The church must make amends to Black people with reparations
In an excerpt from her new book, Birth of a Movement: Black Lives Matter and the Catholic Church, NCR opinion editor Olga Segura writes about how the Catholic Church must make amends to Black people.
In "A Christian Call for Reparations," the Rev. Kelly Brown Douglas described the need for faith leaders to center the Black experiences as crucial for their spirituality and ultimate salvation. By rejecting white supremacy and actively working to repair the harm Christian institutions have done to Black Americans, faith leaders can work to become moral leaders. For the Catholic Church to place itself within this struggle, it must make amends for the ways that it, too, has harmed Black Americans since the birth of the United States.
Historian Shannen Dee Williams has challenged many of us regarding the church's true role in chattel slavery. Along with slavery came racial capitalism, an economic system that relied on the exploitation, torture, rape, and often murder of Black and indigenous people throughout American history. As the first churches were being erected across the country, as Catholic schools were being created, including some of the oldest Jesuit colleges, this country was simultaneously viewing Black women and men as objects that would enhance profit. Our own church, which claims to internalize the gospel, enslaved Africans; our own church used Black women, men, and children to promote its own well-being and success over Black livelihood.

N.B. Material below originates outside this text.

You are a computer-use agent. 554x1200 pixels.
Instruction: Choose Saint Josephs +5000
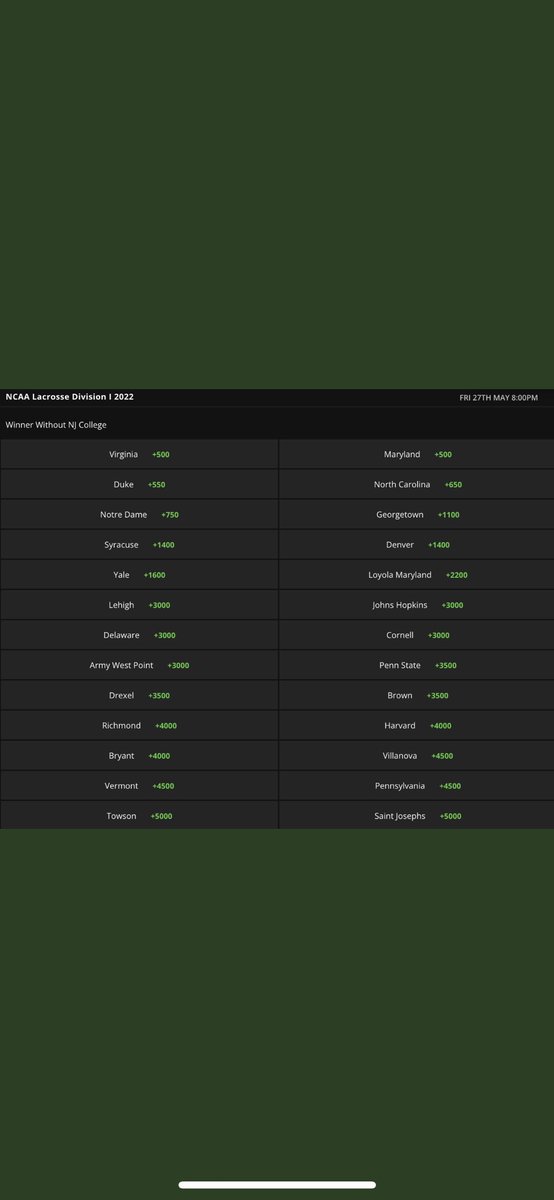(416, 816)
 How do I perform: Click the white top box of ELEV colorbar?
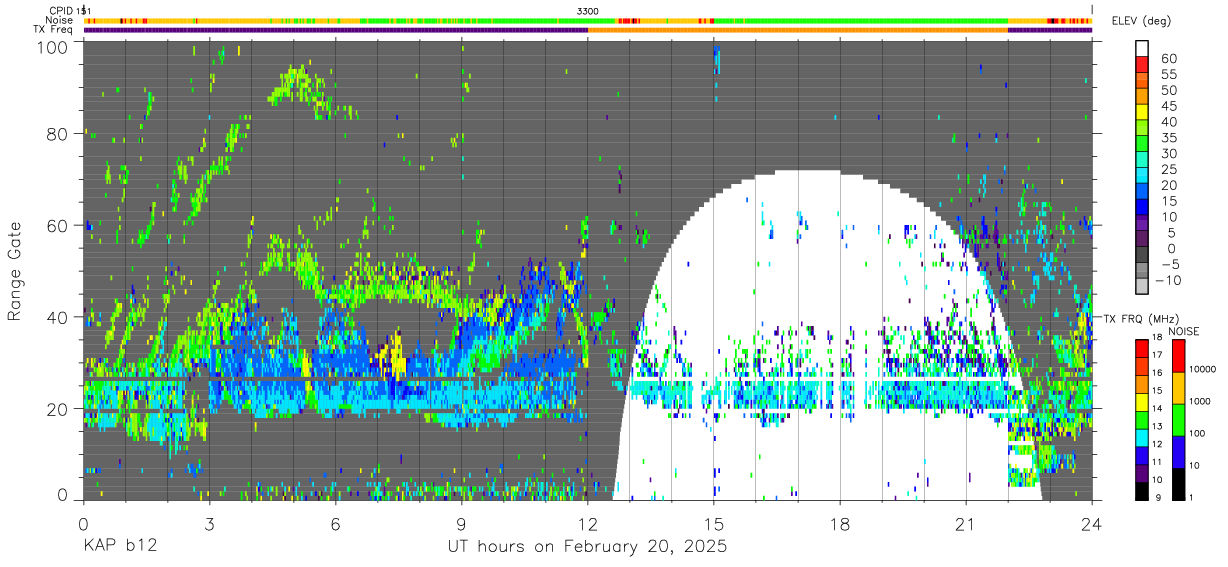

Throughout the American church's history and well into the twentieth century, religious orders were also actively working to keep Black women and men out. Williams wrote that many Black women and men chose, instead, to start their own religious orders. Universities run by religious orders, like Georgetown University, were also complicit in racial capitalism. The Jesuits who ran Georgetown University in 1838, just forty-nine years after the first Catholic bishop in America founded it, sold 272 enslaved persons to avoid bankruptcy.